Acceptance does not mean passive resignation. I think a lot of people get confused there. What acceptance actually means is seeing things clearly as they are, which, of course, opens you up to taking the productive actions that actually give you a chance to change those situations. So the first step to improving the things in your own life that, as you put it, "you would be better without" is to accept them for what they are. Practicing acceptance is often very hard in the short-term and in the acute moment, but it makes life much easier in the long-term.
I suspect I’m not the only person who struggles with what you call the “knowing-doing gap.” How can I better align what I know I should be doing with what I actually do?
The first thing is I would try to get rid of the word "should" altogether! Shoulds are tough. Wants and wishes are much smoother. So, for instance, maybe make a list of all the things you genuinely want to start doing, and that becomes your starting point for progress. From there, it is about taking small consistent steps which compound over time for big gains. The number one cause of falling off the bandwagon with progress is doing too much too soon and getting discouraged as a result. You don't need to hit home runs. You just need to put the ball in play, over and over again.
But still, this stuff is hard! I am just as guilty as the next person of reading a leadership or personal growth book and feeling super inspired but then not really doing anything different, at least not for more than a week or two. I knew this about myself and other readers heading into this project, which is why I held myself to ensuring each chapter of the book includes very concrete and practical and accessible practices to help readers close the knowing-doing gap.

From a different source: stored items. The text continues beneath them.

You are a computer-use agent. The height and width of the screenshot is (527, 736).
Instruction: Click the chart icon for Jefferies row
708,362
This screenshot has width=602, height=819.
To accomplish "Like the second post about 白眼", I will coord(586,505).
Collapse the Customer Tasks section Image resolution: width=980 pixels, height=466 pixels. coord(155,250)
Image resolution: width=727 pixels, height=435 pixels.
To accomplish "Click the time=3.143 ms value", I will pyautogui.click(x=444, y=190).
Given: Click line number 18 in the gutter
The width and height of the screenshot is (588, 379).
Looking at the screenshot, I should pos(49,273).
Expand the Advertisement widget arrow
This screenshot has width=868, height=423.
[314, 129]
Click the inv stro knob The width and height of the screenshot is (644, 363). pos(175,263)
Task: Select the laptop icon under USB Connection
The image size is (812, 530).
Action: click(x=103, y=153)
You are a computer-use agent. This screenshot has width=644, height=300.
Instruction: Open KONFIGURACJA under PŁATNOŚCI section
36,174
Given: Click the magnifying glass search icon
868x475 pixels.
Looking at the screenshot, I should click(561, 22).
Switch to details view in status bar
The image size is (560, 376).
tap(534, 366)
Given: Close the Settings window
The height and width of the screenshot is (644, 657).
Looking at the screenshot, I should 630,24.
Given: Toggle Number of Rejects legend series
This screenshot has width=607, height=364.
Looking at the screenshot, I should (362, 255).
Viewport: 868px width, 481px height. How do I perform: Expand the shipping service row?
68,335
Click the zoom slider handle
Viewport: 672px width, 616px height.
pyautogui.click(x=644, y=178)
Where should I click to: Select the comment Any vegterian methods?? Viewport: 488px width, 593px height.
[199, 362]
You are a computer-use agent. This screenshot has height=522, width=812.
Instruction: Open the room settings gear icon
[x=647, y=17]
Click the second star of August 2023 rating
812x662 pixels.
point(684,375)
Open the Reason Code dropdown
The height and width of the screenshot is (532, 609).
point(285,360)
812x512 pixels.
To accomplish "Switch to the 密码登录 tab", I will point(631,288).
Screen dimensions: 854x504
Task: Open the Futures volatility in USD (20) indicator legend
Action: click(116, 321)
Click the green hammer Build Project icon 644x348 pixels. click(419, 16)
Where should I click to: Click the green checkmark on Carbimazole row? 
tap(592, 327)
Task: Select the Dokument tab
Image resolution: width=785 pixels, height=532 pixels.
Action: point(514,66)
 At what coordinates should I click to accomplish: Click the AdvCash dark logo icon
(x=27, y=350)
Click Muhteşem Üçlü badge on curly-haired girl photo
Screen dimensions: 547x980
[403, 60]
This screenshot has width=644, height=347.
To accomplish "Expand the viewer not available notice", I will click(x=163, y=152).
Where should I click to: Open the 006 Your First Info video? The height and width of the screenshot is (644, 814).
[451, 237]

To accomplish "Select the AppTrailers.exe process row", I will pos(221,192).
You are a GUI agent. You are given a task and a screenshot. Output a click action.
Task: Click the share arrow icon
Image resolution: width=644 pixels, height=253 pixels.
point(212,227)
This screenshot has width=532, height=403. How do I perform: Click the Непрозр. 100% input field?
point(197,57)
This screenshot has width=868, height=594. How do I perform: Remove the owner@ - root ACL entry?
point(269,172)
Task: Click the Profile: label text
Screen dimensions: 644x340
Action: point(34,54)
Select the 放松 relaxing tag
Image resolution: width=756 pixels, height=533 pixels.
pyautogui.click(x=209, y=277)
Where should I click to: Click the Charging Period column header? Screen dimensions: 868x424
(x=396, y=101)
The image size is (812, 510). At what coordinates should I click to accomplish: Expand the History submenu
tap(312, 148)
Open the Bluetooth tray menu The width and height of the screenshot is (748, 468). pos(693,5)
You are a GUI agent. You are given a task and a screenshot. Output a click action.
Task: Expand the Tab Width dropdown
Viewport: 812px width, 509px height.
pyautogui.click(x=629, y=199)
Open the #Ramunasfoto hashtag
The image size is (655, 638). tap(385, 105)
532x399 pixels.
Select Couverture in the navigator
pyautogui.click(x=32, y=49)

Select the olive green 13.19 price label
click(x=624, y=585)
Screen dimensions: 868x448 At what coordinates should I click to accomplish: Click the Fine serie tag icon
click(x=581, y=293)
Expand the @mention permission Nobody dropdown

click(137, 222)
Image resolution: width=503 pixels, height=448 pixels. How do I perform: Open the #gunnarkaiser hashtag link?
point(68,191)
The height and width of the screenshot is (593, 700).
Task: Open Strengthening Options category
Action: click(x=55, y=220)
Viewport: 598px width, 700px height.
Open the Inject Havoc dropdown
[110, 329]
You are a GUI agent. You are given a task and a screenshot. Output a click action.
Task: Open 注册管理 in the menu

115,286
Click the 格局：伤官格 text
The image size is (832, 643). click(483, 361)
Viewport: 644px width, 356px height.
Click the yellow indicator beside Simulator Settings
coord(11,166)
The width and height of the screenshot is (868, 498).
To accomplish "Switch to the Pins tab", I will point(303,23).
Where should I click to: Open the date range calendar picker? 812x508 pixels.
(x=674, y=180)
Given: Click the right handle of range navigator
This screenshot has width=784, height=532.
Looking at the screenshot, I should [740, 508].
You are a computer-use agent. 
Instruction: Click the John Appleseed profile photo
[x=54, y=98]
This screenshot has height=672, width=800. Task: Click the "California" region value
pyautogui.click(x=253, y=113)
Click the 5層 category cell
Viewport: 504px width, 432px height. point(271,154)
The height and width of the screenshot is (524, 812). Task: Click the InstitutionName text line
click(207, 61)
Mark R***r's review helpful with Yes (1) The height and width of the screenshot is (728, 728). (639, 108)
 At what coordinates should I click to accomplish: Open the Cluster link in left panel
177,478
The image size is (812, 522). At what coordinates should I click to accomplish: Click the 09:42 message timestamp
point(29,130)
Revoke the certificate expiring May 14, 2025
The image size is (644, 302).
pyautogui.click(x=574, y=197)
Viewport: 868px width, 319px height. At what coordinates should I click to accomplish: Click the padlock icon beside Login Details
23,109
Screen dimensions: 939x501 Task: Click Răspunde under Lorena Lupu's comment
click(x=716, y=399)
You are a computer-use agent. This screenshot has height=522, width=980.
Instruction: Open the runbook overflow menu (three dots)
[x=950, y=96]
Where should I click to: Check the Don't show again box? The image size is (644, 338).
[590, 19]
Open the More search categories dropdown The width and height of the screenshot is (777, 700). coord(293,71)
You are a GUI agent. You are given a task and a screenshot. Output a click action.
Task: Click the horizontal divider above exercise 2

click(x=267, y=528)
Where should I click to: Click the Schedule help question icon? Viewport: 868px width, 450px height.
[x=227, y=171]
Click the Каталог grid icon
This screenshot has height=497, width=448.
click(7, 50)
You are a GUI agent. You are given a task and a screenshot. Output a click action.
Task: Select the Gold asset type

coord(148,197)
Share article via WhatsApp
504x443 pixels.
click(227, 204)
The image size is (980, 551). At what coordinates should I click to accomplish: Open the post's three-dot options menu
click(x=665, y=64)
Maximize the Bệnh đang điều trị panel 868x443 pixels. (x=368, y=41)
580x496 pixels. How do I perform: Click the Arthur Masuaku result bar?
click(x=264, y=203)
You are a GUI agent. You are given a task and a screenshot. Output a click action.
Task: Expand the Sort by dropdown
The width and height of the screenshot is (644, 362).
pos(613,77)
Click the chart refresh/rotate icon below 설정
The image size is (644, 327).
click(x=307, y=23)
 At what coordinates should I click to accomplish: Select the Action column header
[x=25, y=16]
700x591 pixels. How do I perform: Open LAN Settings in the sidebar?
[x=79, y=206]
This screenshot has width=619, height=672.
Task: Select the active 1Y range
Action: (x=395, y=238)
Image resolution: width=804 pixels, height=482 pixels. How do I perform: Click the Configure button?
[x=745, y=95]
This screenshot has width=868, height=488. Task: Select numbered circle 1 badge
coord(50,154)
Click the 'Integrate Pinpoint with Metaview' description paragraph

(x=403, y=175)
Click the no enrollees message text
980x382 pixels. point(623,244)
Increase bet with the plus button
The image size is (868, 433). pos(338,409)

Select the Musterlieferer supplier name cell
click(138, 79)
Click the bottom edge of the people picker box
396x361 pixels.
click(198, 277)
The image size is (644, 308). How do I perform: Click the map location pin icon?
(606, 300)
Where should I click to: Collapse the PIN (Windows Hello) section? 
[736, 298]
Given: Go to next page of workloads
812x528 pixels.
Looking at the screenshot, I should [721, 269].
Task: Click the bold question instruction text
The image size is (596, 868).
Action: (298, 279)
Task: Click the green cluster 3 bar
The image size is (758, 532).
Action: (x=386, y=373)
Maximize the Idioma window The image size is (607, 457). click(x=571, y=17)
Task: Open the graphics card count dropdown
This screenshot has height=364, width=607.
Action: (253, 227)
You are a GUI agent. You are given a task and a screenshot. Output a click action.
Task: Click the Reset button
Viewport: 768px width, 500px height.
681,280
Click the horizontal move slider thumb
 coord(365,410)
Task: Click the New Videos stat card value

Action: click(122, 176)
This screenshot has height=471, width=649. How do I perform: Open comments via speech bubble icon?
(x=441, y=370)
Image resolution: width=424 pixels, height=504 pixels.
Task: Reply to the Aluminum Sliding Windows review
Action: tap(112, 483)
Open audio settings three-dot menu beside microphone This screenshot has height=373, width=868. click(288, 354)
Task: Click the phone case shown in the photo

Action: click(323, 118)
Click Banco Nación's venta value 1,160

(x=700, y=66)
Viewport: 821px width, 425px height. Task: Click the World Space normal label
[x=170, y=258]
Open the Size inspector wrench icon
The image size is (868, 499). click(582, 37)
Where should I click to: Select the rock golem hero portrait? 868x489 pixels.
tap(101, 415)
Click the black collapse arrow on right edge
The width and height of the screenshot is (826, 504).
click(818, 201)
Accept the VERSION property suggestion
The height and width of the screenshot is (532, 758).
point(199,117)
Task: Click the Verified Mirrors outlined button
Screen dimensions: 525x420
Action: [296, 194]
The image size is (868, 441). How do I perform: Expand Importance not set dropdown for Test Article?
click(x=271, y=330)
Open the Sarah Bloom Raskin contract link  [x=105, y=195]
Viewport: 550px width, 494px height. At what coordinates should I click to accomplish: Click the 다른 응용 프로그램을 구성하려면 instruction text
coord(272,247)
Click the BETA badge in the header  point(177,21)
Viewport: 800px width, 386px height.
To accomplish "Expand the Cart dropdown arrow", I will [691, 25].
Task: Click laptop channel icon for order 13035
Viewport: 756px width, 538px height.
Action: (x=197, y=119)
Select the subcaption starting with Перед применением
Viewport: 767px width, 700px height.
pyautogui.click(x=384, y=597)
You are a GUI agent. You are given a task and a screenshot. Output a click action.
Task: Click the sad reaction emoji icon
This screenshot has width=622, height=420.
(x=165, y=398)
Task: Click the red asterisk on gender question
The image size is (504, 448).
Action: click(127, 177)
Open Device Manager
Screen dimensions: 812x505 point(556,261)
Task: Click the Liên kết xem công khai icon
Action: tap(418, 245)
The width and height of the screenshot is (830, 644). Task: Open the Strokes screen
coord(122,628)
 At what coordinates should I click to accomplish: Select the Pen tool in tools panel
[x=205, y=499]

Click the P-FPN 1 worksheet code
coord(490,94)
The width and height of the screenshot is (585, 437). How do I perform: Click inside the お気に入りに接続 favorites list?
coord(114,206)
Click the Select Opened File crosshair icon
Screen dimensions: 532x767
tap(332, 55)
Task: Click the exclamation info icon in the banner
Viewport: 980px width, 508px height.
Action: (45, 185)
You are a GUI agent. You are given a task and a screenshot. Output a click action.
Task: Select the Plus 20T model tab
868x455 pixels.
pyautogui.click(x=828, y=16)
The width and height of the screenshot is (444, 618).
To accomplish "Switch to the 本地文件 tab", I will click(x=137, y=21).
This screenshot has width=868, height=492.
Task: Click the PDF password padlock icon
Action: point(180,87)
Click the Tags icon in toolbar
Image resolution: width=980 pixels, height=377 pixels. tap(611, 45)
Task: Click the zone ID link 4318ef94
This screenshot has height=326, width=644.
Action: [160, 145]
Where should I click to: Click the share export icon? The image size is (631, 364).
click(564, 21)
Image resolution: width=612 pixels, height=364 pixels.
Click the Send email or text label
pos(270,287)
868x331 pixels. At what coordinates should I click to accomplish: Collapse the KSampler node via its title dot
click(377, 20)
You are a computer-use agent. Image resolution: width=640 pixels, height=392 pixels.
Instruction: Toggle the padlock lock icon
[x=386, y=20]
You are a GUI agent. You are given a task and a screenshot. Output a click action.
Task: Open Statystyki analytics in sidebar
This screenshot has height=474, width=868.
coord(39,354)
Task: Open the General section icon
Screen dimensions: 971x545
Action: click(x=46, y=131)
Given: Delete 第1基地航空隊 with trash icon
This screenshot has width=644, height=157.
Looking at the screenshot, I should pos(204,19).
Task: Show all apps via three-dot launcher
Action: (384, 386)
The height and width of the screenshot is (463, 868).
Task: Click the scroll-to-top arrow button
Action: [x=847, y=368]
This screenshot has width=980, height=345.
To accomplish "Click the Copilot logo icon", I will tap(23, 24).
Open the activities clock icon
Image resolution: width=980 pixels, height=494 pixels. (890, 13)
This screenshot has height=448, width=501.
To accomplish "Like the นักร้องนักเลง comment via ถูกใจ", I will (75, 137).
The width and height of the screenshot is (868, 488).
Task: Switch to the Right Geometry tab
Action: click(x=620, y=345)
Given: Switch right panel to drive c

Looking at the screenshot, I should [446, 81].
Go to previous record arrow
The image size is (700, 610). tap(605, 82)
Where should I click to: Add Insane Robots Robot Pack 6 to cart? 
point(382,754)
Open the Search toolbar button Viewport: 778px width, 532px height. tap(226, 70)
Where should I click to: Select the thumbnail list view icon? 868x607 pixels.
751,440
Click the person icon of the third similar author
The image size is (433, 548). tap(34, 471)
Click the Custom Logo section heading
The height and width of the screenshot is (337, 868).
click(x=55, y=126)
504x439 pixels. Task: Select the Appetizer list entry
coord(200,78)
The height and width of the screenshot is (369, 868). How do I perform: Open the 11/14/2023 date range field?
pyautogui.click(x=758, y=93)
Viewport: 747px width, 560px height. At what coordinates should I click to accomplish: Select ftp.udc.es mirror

A line of yours I love is “marrying self-discipline with self-compassion.” In pursuit of the former, we often lose touch with the latter. How can we stop doing that?
Doing hard things is hard. You cannot get the most out of yourself without occasionally being scared and failing. If you beat yourself up, you just waste energy. Being kind to yourself is key. It is what allows you to quickly dust off and get back on the wagon.
Being a human is filled with challenges. Caring deeply is hard (because the things you care deeply about are the things that tend to break your heart, since they never go exactly as you wish). It is a constant reminder: This is what is happening right now, I am doing the best that I can. The most genuinely tough people I know, the true badasses, are also some of the best at self-compassion. This is not a coincidence. If you want to go to the edge, particularly for a long time, you better be kind to yourself.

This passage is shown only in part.